Tuesday, October 14, 2008

Ten Little Fixes

Over at the Stranger, Brendan Kiley has got "Ten Things Theatres Need to do Right Now to Save Itself." It's passionate, provocative, well-stated, and worth the read. And naturally, I have some fundamental disagreements. Let's take them in order.

Uhm...okay. Hold up for a minute. I understand what's driving this sentiment. Kiley uses the terms "enabler" and "crutch," so, yeah, I get it. The only thing worse in the theatrical marketplace than bad Shakespeare is mediocre Shakespeare - staged museum pieces, full of fealty, flush with that feeling of We Are Doing Something Important. The problem with deification, is that most worshipping is done on one's knees. But look: rather than go on and on about how Bill's plays contain multitudes and are the roots of realism and have made substantial contributions to the English language, let's focus on the fact that from a marketing standpoint, this is a New Coke idea. Like it or not, Shakespeare is an entree to the theatre for a lot of mainstream audience-goers, and the opportunity to take on those roles fuel the ambitions of the employees you want and need to hire. Beyond that, it's terribly important that theatrical practitioners keep Shakespeare from falling solely into the hands of the English Departments of the world. I'll spare you my lengthy harangue on this score for another time, but trust me: English majors DO NOT GET IT and they NEVER EVER EVER WILL. You turn Shakespeare over to them, for even a month, and it's coming back damaged. Besides, hearing my friend Heather Haney speak in iambic pentameter is one of the eight or nine hottest goddamn things in the world, so: no thank you!

That would be nice, of course. It's great to be known as a conduit for the best new voices in playwrighting. Theatres that hit their stride working that side of the street, and get an audience investment for their troubles are wielding fire. The only problem is that most plays written in the past twenty years are shit sandwiches. Life's too precious to spend an evening watching actors on stage, hatefucking Neil LaBute's brain. In American playwriting, we're not anywhere close to the remarkable, sustained output of 1935-1955. We're not even in the vicinity of the few worthy wheezes of the two-plus decades that followed. And we won't get back there without those good models of playwriting. Frankly, plays have gotten so small and so nauseatingly minute in their psychobabbliciousness, that we could all afford a trip back to the nineteenth century, where people at least figured that they needed to give audiences something huge for it to be worth their time. As it is, I can sit home and jerk myself off for free, thank you very much!

__Work to be completed__
Please reproduce the theater blog post above word for word, from "Tuesday, October 14, 2008" to "them in order.".

__Dataset content__

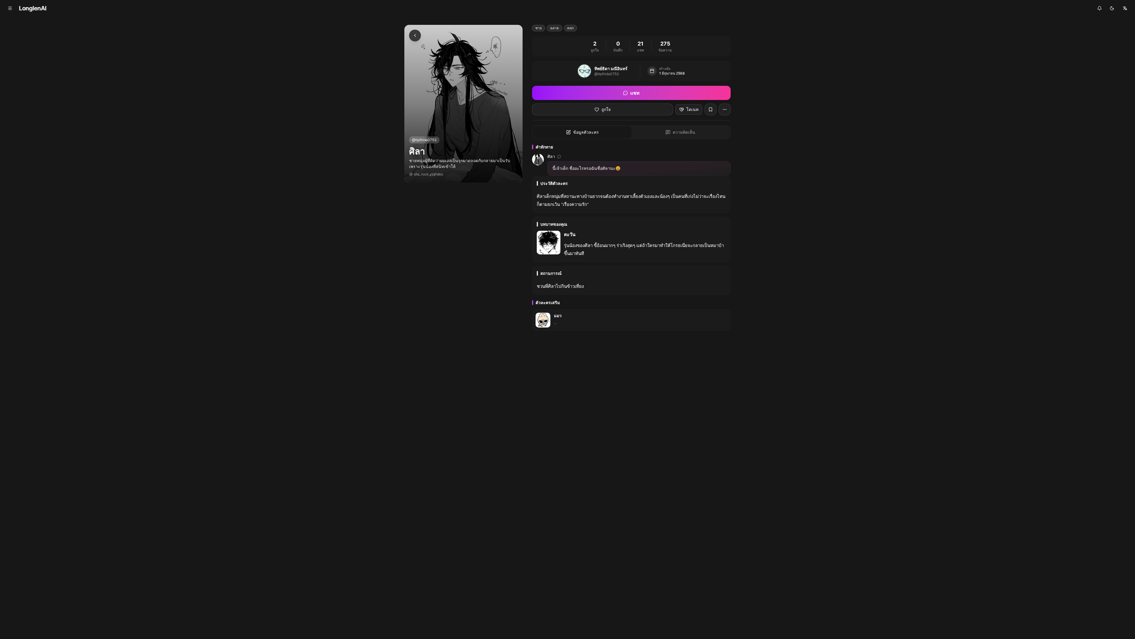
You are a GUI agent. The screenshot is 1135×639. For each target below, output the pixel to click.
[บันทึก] (710, 109)
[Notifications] (1099, 8)
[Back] (415, 35)
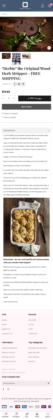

__Answer to this exercise__
Tuesday, October 14, 2008

Ten Little Fixes

Over at the Stranger, Brendan Kiley has got "Ten Things Theatres Need to do Right Now to Save Itself." It's passionate, provocative, well-stated, and worth the read. And naturally, I have some fundamental disagreements. Let's take them in order.